Task to complete
Nothing but the lines from the start of the entries through the line containing "CHROMFÜSSE (932, 1716)" should appear in the answer, each given exactly.

=== Data shown ===

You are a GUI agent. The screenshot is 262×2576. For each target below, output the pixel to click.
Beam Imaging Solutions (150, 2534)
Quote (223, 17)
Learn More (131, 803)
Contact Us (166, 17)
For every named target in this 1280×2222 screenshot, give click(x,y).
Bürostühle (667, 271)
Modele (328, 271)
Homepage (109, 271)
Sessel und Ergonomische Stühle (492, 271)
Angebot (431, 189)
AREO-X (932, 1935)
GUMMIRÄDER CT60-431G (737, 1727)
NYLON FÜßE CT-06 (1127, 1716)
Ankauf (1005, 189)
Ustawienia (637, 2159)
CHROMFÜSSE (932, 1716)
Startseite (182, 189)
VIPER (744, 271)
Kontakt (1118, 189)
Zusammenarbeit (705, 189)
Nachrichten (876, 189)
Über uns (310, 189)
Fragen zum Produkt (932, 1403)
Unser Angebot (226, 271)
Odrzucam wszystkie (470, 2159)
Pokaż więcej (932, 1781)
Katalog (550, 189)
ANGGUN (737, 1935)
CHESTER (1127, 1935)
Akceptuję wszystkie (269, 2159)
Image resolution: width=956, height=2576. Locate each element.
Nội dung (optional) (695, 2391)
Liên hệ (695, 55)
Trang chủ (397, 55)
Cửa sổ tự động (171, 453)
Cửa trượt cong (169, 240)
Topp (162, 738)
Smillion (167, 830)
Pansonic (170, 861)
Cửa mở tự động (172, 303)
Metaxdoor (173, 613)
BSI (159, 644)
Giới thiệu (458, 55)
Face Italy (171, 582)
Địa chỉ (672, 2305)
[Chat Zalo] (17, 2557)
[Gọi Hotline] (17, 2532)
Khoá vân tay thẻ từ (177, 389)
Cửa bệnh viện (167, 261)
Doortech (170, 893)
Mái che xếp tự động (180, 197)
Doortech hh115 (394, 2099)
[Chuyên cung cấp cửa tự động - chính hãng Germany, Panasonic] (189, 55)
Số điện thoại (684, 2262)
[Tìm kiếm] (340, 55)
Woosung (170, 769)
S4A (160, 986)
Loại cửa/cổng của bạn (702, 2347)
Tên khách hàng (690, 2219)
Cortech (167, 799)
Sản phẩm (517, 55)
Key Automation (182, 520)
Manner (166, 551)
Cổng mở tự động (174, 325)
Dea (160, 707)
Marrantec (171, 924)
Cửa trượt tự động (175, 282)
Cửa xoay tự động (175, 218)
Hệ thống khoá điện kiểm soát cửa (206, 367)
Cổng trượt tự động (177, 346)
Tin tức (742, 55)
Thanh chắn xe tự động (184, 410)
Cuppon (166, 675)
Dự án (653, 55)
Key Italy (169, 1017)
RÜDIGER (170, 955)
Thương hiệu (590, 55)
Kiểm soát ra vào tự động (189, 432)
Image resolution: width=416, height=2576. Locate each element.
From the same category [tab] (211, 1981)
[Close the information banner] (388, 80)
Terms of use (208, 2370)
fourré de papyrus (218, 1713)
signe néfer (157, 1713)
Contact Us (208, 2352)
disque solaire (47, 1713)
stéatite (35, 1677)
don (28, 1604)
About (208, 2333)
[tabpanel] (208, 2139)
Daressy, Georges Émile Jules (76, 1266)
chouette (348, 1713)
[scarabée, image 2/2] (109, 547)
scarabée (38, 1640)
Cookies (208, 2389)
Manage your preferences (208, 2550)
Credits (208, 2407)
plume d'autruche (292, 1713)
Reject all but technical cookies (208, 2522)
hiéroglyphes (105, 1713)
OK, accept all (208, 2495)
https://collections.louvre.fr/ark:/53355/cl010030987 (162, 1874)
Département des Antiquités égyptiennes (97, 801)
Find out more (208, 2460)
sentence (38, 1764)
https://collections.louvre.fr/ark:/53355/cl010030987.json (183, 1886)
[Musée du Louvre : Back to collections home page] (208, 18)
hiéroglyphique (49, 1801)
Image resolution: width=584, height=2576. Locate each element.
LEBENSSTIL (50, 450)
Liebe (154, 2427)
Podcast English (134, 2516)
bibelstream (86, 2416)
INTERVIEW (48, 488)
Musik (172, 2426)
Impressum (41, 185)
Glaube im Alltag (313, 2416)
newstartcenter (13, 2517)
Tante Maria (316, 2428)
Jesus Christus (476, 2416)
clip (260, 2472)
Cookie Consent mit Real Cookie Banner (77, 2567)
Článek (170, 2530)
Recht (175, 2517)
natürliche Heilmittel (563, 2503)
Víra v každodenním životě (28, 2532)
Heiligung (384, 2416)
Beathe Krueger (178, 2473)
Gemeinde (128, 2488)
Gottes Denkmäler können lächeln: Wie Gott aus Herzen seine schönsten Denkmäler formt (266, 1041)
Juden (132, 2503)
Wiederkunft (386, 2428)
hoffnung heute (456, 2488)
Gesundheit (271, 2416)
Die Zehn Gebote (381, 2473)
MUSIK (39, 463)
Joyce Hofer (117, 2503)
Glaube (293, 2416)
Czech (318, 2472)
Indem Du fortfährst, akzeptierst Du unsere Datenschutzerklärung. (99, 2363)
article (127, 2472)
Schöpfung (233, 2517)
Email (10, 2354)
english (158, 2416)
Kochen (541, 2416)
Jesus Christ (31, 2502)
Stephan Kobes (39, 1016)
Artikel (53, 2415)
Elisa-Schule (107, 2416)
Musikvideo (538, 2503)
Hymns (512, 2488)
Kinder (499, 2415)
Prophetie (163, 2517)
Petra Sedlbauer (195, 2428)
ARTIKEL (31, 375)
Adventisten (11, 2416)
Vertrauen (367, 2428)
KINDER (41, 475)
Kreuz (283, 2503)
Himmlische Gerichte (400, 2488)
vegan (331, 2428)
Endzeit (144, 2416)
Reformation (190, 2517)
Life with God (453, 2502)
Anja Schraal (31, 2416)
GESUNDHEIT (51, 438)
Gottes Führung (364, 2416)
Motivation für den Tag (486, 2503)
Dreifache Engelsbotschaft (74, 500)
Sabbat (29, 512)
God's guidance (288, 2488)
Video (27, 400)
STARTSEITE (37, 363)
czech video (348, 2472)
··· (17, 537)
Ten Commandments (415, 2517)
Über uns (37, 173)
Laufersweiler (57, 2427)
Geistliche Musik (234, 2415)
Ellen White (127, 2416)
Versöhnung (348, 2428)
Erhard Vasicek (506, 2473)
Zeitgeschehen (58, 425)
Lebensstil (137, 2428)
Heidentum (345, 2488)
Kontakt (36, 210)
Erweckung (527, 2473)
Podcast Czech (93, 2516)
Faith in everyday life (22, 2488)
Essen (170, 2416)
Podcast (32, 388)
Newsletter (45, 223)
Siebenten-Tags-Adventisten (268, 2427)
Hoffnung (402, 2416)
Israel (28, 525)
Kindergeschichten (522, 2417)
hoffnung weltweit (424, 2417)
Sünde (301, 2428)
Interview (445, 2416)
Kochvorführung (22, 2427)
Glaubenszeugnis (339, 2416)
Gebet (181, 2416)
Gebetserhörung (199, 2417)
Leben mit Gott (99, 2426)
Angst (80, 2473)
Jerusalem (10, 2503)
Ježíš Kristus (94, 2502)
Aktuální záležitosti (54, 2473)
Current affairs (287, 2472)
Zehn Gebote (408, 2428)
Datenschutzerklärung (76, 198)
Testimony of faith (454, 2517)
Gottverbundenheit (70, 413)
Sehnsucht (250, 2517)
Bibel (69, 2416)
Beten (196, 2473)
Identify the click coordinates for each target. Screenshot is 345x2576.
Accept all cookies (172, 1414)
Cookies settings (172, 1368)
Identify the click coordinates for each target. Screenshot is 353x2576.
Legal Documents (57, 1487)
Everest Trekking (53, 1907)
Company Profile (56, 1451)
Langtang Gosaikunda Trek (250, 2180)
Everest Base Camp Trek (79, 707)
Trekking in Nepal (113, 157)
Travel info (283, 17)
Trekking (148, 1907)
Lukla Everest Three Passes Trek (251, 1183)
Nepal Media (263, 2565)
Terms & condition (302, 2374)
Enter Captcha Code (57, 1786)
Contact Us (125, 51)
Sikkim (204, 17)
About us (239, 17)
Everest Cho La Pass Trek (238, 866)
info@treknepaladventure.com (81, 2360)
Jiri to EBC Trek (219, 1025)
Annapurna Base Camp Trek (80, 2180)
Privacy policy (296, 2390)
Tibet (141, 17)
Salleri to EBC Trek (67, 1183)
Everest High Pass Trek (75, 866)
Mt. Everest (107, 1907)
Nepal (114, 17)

===

Solved problem
You are a GUI agent. The screenshot is 262×2576. For each target below, output the pixel to click.
Beam Imaging Solutions (150, 2534)
Quote (223, 17)
Learn More (131, 803)
Contact Us (166, 17)
For every named target in this 1280×2222 screenshot, give click(x,y).
Bürostühle (667, 271)
Modele (328, 271)
Homepage (109, 271)
Sessel und Ergonomische Stühle (492, 271)
Angebot (431, 189)
AREO-X (932, 1935)
GUMMIRÄDER CT60-431G (737, 1727)
NYLON FÜßE CT-06 (1127, 1716)
Ankauf (1005, 189)
Ustawienia (637, 2159)
CHROMFÜSSE (932, 1716)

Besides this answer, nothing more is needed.